#### WHAT IS NEEDED:
After locating the line that holds "Where should I", copy that line and all that follow it word for word through the end of the data, with no pictures.

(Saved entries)
++++++++++++++++++++

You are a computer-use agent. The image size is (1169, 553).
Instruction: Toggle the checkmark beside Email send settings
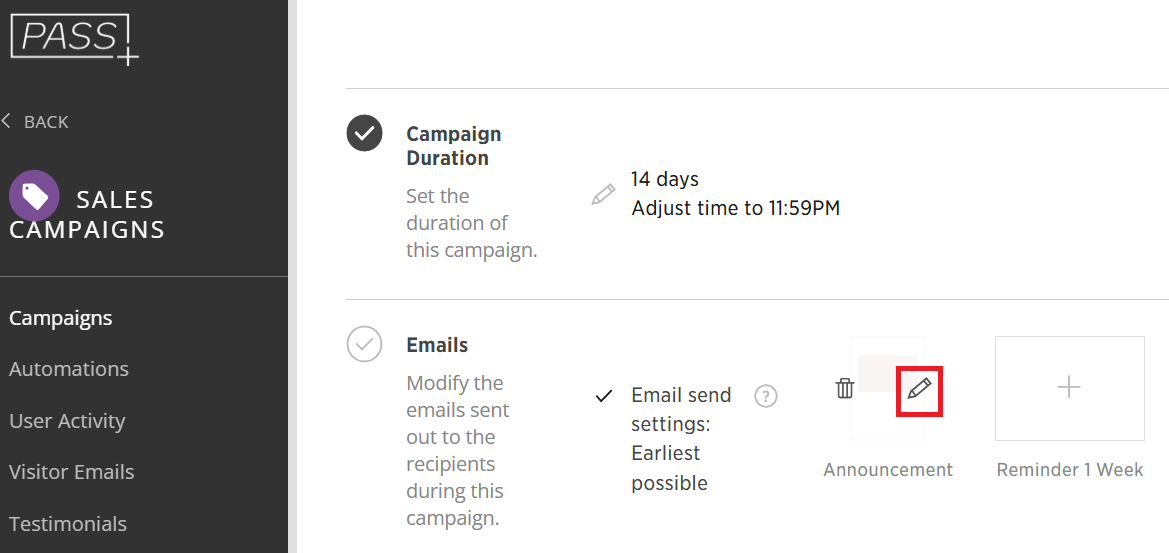coord(603,396)
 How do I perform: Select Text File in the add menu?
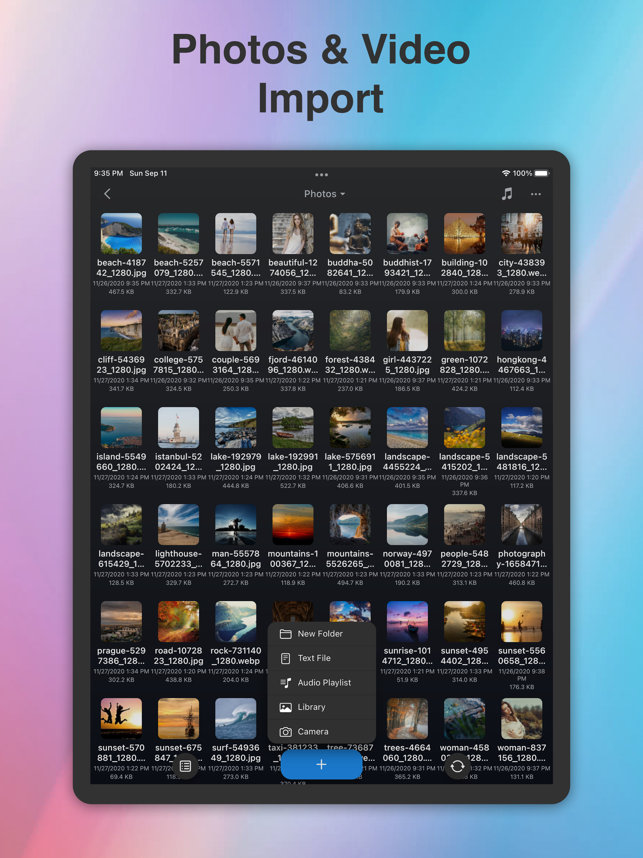click(x=314, y=658)
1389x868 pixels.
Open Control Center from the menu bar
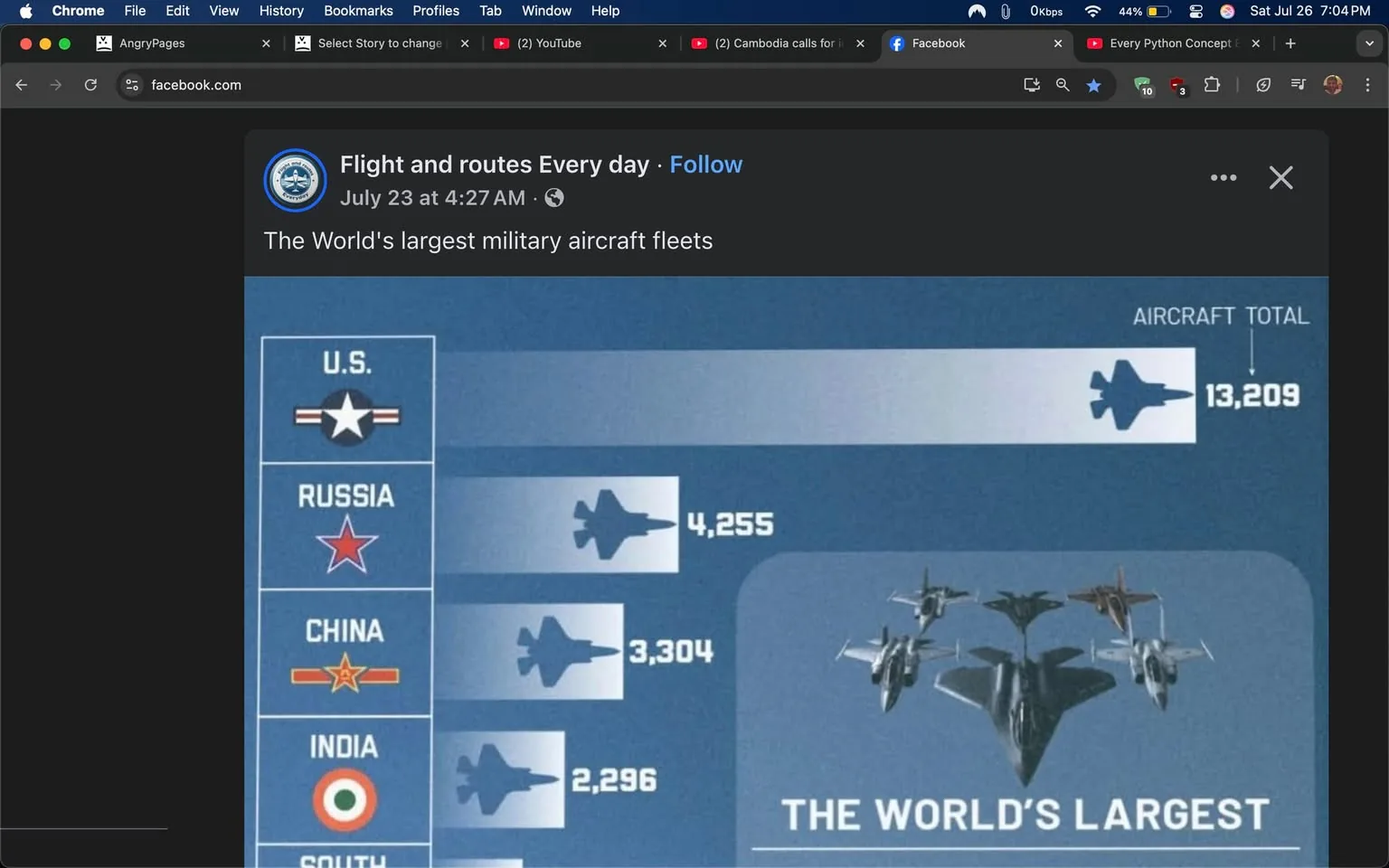(x=1195, y=12)
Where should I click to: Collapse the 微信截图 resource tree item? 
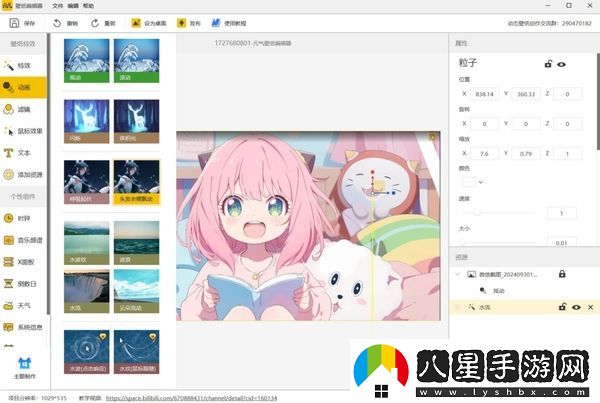458,274
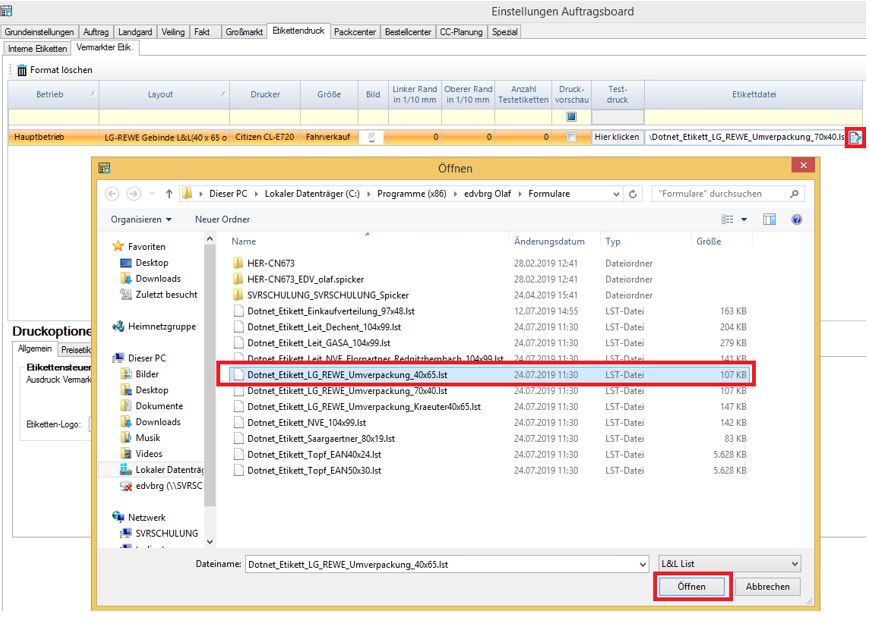Open the L&L List file type dropdown

(730, 564)
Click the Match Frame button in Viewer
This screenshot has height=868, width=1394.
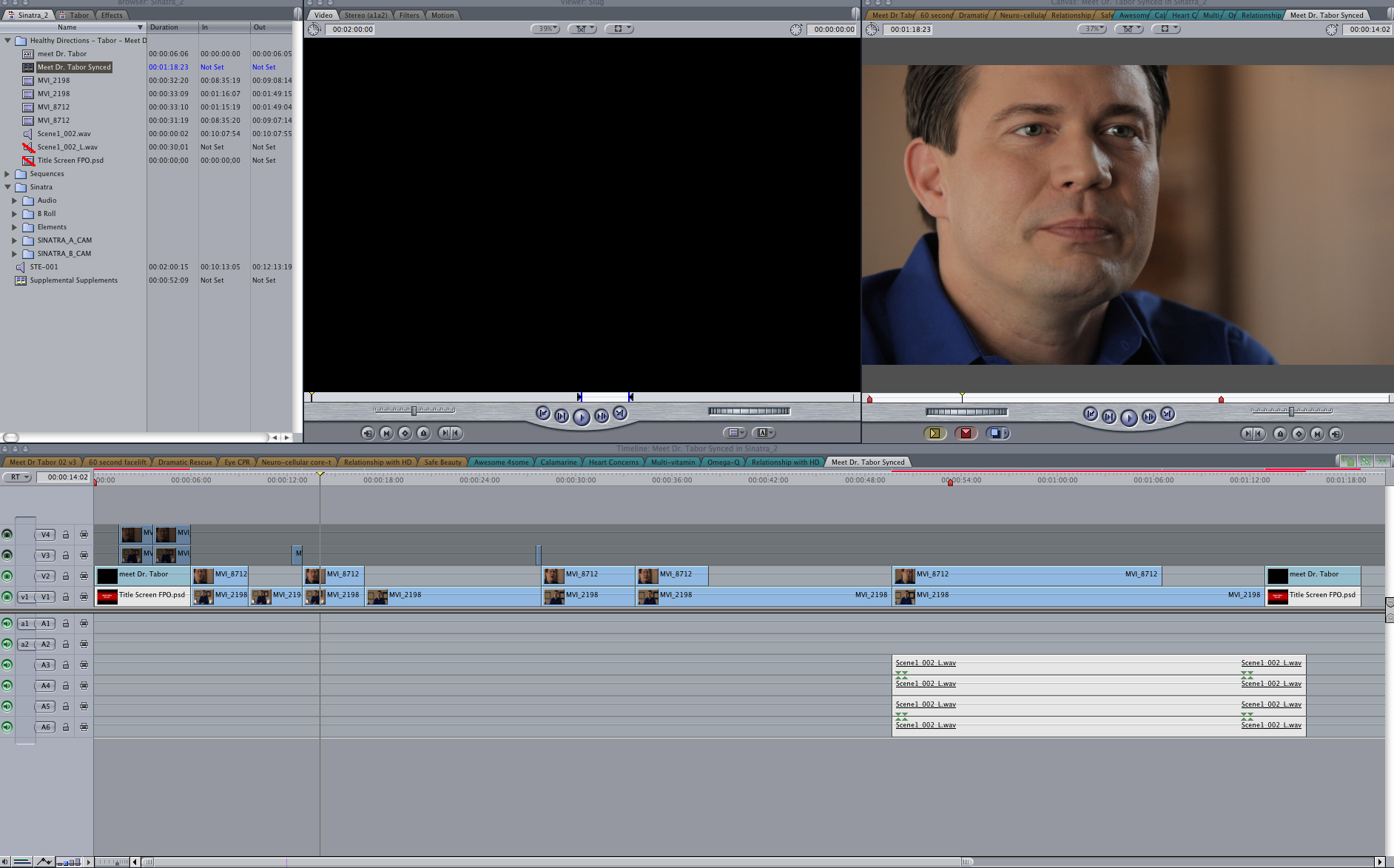(x=368, y=434)
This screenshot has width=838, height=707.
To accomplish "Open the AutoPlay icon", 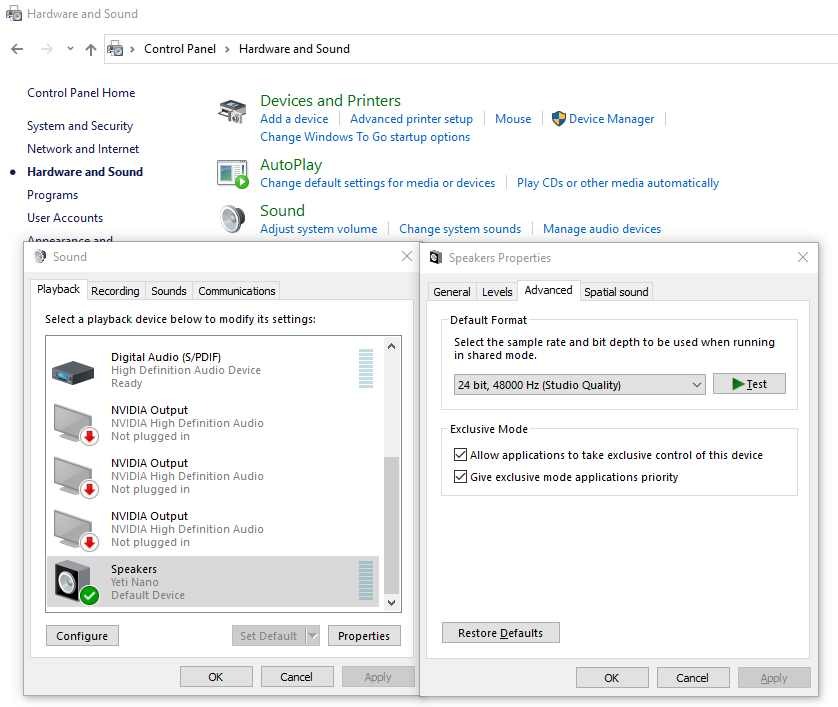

++++++++++++++++++++

#### TASK ANSWER:
Where should I click to: Collapse the 微信截图 resource tree item? 
458,274
Open the L&L List file type dropdown

(730, 564)
Click the Match Frame button in Viewer
This screenshot has height=868, width=1394.
(x=368, y=434)
This screenshot has width=838, height=707.
To accomplish "Open the AutoPlay icon", 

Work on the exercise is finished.